John R. Kelsoe, M.D.
Professor of Psychiatry
9500 Gilman Drive
La Jolla, CA  92093-0603
Phone #: 858-534-5927
FAX #: 858-534-5527
E-mail: jkelsoe@ucsd.edu
Web site: http://psychgenes.ucsd.edu

Biography
Dr. Kelsoe graduated from medical school at the University of Alabama, Birmingham in 1981. He completed internship training at Washington University in St. Louis and psychiatry residency at UCSD. He then went to the National Institute of Mental Health in Bethesda, Maryland for 4 years and returned to San Diego to join the Department of Psychiatry faculty in 1989.

Research Focus
Dr. Kelsoe’s longstanding research focus has been the genetics of psychiatric illness, bipolar disorder in particular. Over the past 20 years, his work has been focused on using a variety of molecular genetic methods to identify the specific genes that predispose to bipolar disorder.
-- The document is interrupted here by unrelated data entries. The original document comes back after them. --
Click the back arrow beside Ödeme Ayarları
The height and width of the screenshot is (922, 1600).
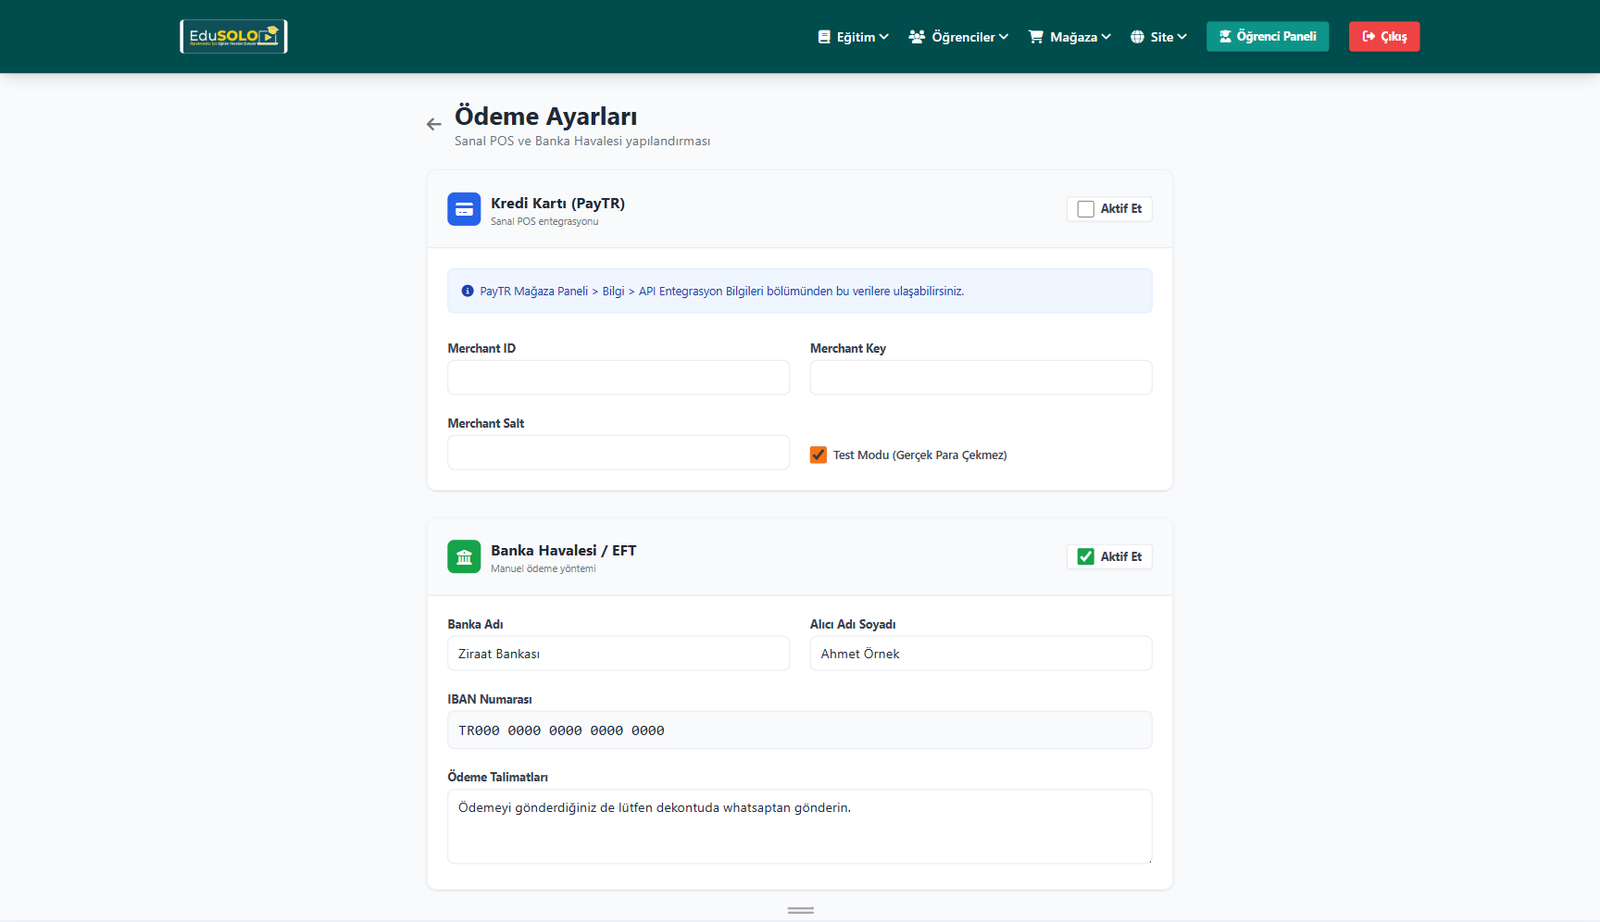coord(433,125)
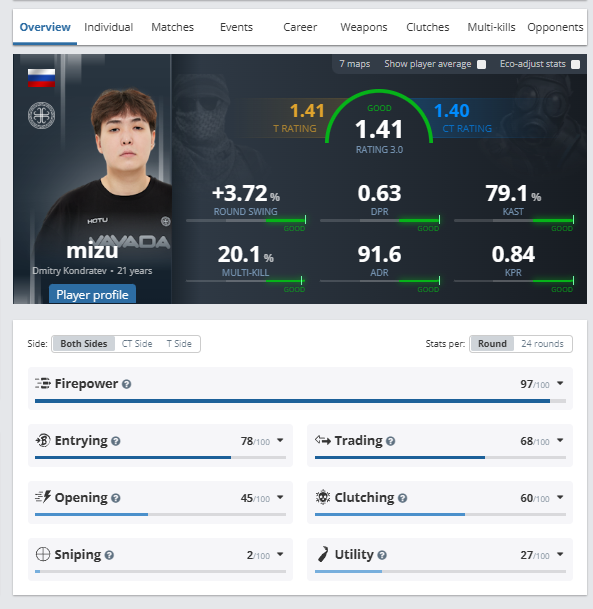Open the Weapons tab
The image size is (593, 609).
[364, 27]
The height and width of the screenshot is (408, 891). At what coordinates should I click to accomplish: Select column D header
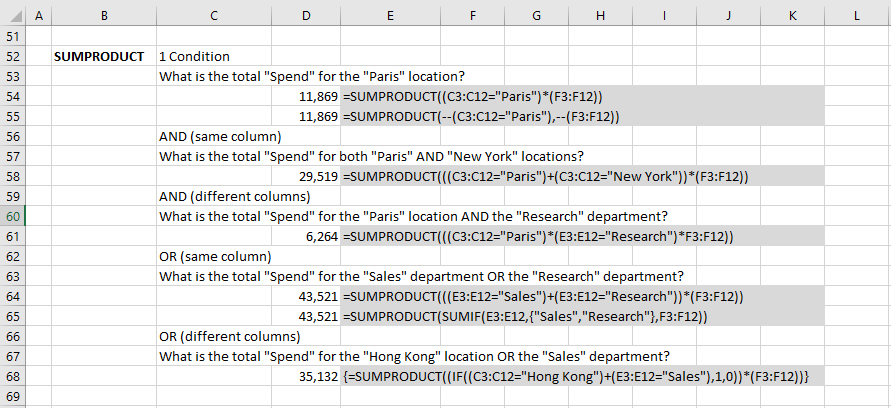pos(306,16)
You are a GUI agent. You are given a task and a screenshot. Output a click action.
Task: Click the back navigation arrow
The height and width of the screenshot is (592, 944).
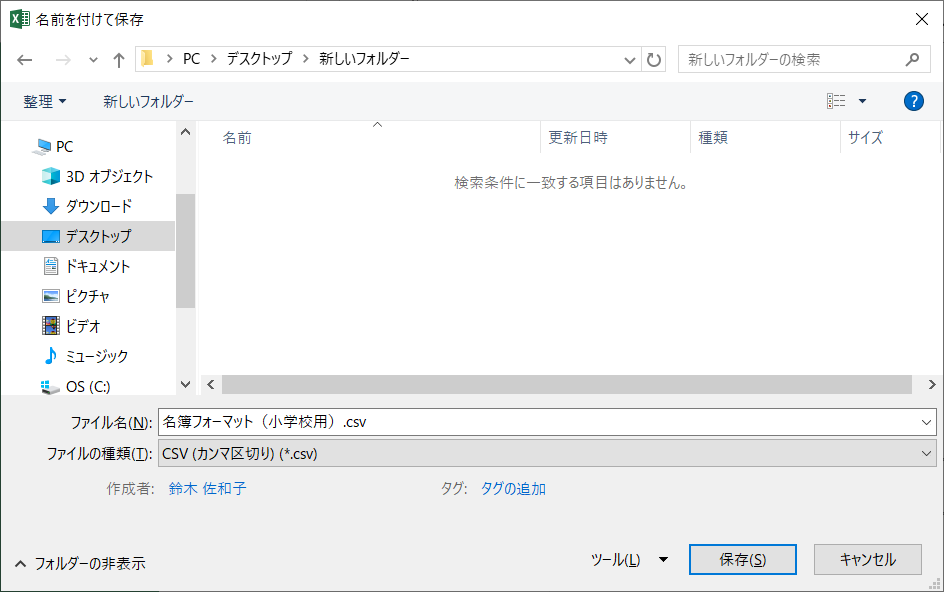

He has pursued this primarily by using positional cloning methods such as linkage and association in families in which the illness is genetically transmitted. He has also employed animal models of bipolar disorder in order to identify possible candidate genes that can then be tested in clinical populations. This approach has led to the recent identification of the gene for G protein receptor kinase 3 (GRK3) as a likely gene for bipolar disorder on chromosome 22. Dr. Kelsoe is currently actively engaged in genome wide association studies of bipolar disorder. He directs the Bipolar Genome Study (BiGS) which is a 13-site consortium focused on identifying genes for bipolar disorder and their relationship to clinical symptoms. He also co-directs the Psychiatric GWAS Consortium for Bipolar Disorder (PGC-BD) which is an international collaborative effort designed to identify genes for bipolar disorder in a sample of over 10,000 patients. These large exciting new technological approaches promise great advances in understanding the causes of bipolar disorder.

Clinical Focus
Dr. Kelsoe’s primary clinical focus is the treatment of refractory mood disorders. He is the Medical Director of the STEP Clinic at the VA Hospital where they specialize in the treatment of chronic and refractory mood disorders. Patients at this clinic receive a thorough diagnostic evaluation and are eligible to participate in longitudinal research studies of the ability of genes to predict course, outcome, and treatment response.

Selected Publications

• Barrett TB, Hauger RL, Kennedy JL, Sadovnick AD, Remick RA, Keck PE, McElroy SL, Alexander M, Shaw SH, Kelsoe JR. Evidence that a single nucleotide polymorphism in the promoter of the G protein receptor kinase 3 gene is associated with bipolar disorder. Molecular Psychiatry, 8:546-557, 2003.
• Kelsoe JR, Spence MA, Loetscher E, Foguet M, Sadovnick AD, Remick RA, Flodman P, Khristich J, Mroczkowski-Parker Z, Brown JL, Masser D, Ungerleider S, Rapaport MH, Wishart WL, Luebbert H. Genome Survey Indicates a Susceptibility Locus for Bipolar Disorder on Chromosome 22. Proceedings of the National Academy of Sciences 98:585-590, 2001.
• Greenwood TA, Alexander M, Keck PE, McElroy S, Sadovnick AD, Remick RA, Kelsoe JR. Evidence for Linkage Disequilibrium between the Dopamine Transporter and Bipolar Disorder. Am J Med Genet (Neuropsychiatric Genetics)105:145-151, 2001.
• Niculescu AB, Segal DS, Kuczenski R, Barrett T, Hauger RL, Kelsoe JR. Identifying candidate genes for mania and psychosis: a convergent functional genomics approach. Physiological Genomics 4:83-91, 2000.
• Kelsoe JR, Ginns EI, Egeland JA, Gerhard DS, Goldstein AM, Bale SJ, Pauls DL, Long RT, Kidd KK, Conte G, Housman DE and Paul SM. Reevaluation of the Linkage Relationship between Chromosome 11p Loci and the Gene for Bipolar Affective Disorder in the Old Order Amish. Nature 342:238-243, 1989.